A lot of us don’t want to hear that. Yet the facts don’t care whether we like them. Prof. Smil methodically sets out to show that the facts do not support either the romantics, who think we’ll be saved by wind turbines, or the techno-optimists, who think that electric cars are right around the corner. Along the way he demolishes peak oil theory, biomass for fuel, carbon sequestration, and various other energy myths. He believes that weaning ourselves away from fossil fuels would be a good thing. But we need to understand that the transition from fossil fuels will be complex, protracted and nonlinear, and will require enormous investments. “Wishful thinking,” he writes, “is no substitute for recognizing the extraordinary difficulty of the task.”

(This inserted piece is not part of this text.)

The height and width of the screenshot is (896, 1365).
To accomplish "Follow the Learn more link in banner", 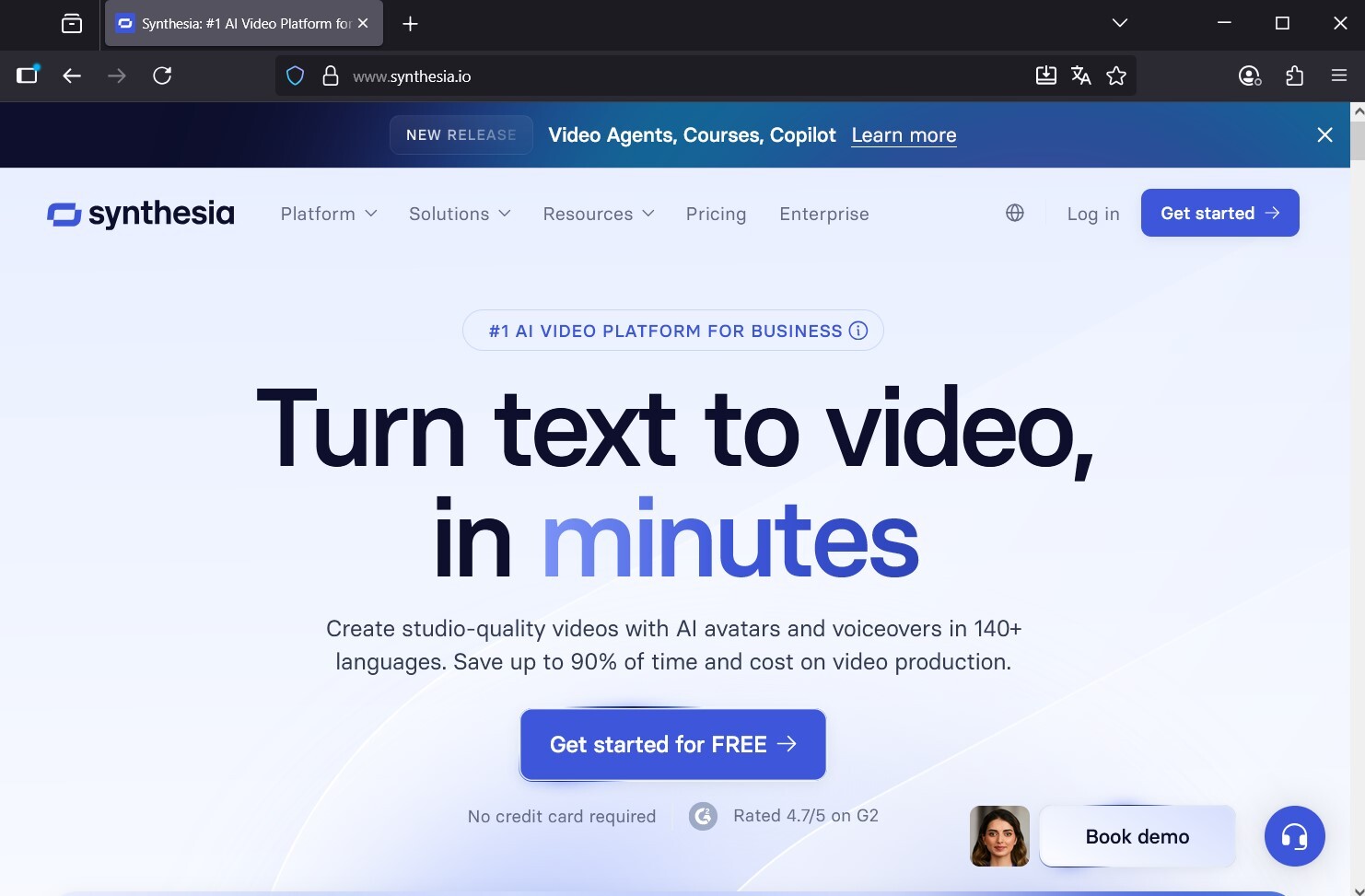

Finally, here’s a Globe & Mail report on how California is close to “systems failure” with its state budget problems — and how once again, the Golden State is arriving at the future ahead of the rest of the country. Excerpt:

None of this would matter much to anyone outside the not-so-Golden State except that California’s budget crisis is a harbinger of a grim dilemma that all Americans will soon confront. The country has built an elaborate and costly government machine, tied to a regressive tax system that can’t generate enough revenue to pay for it all.

About that, Robb writes:

Fiscal insolvency leads to an endless reduction in services.
The more you cut, the worse it gets. The worse it gets, the more you cut. Don’t cut fast enough and the financial oligarchy whacks you with higher rates and onerous dictates. In the end, there isn’t much left.
With the loss of legitimacy and stability this entails, the US could become an exceptional breeding ground for some of the world’s most aggressive global guerrillas.

The thing to know about Robb is that he’s not a simplistic sky-is-falling guy; he devotes his attention to teaching people how to build “resilient” communities that can withstand troubles he foresees. He says that standard-issue survivalist types are not going to make it.